>>>>>

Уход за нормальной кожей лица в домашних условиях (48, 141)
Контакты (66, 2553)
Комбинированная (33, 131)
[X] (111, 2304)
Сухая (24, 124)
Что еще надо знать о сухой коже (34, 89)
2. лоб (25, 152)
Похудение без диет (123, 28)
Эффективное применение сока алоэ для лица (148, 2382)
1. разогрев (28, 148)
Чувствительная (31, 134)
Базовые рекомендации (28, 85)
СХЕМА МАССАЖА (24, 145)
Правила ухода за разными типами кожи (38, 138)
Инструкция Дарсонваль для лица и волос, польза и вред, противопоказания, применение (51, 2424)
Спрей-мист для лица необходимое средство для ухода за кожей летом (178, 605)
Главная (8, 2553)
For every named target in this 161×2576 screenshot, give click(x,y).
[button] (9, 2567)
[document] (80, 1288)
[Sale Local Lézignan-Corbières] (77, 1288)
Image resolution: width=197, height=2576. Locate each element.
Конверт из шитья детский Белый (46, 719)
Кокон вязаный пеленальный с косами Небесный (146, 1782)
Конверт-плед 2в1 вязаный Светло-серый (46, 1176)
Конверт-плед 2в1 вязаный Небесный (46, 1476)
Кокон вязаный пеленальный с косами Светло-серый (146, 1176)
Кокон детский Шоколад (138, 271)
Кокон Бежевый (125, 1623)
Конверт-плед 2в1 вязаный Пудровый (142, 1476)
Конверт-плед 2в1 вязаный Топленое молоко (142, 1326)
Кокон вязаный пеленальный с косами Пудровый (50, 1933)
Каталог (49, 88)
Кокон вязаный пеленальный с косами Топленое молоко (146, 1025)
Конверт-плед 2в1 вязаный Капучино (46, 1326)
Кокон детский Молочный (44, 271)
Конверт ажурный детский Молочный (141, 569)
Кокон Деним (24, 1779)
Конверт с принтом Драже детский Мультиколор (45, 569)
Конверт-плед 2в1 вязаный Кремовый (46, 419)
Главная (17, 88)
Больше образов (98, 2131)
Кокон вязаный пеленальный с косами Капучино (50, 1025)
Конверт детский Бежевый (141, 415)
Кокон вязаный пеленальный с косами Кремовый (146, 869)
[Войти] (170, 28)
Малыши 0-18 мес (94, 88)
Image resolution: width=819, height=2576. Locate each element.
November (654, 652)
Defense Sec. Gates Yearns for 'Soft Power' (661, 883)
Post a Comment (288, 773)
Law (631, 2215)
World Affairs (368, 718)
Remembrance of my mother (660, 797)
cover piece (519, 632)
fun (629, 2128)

<<<<<

▸ **Prompt**: Look back at the entries above. Retype the line with "2. лоб (25, 152)", the line with "Конверт-плед 2в1 вязаный Светло-серый", and all lines in between.

▸ **Result of the exercise**:
2. лоб (25, 152)
Похудение без диет (123, 28)
Эффективное применение сока алоэ для лица (148, 2382)
1. разогрев (28, 148)
Чувствительная (31, 134)
Базовые рекомендации (28, 85)
СХЕМА МАССАЖА (24, 145)
Правила ухода за разными типами кожи (38, 138)
Инструкция Дарсонваль для лица и волос, польза и вред, противопоказания, применение (51, 2424)
Спрей-мист для лица необходимое средство для ухода за кожей летом (178, 605)
Главная (8, 2553)
For every named target in this 161×2576 screenshot, give click(x,y).
[button] (9, 2567)
[document] (80, 1288)
[Sale Local Lézignan-Corbières] (77, 1288)
Image resolution: width=197, height=2576. Locate each element.
Конверт из шитья детский Белый (46, 719)
Кокон вязаный пеленальный с косами Небесный (146, 1782)
Конверт-плед 2в1 вязаный Светло-серый (46, 1176)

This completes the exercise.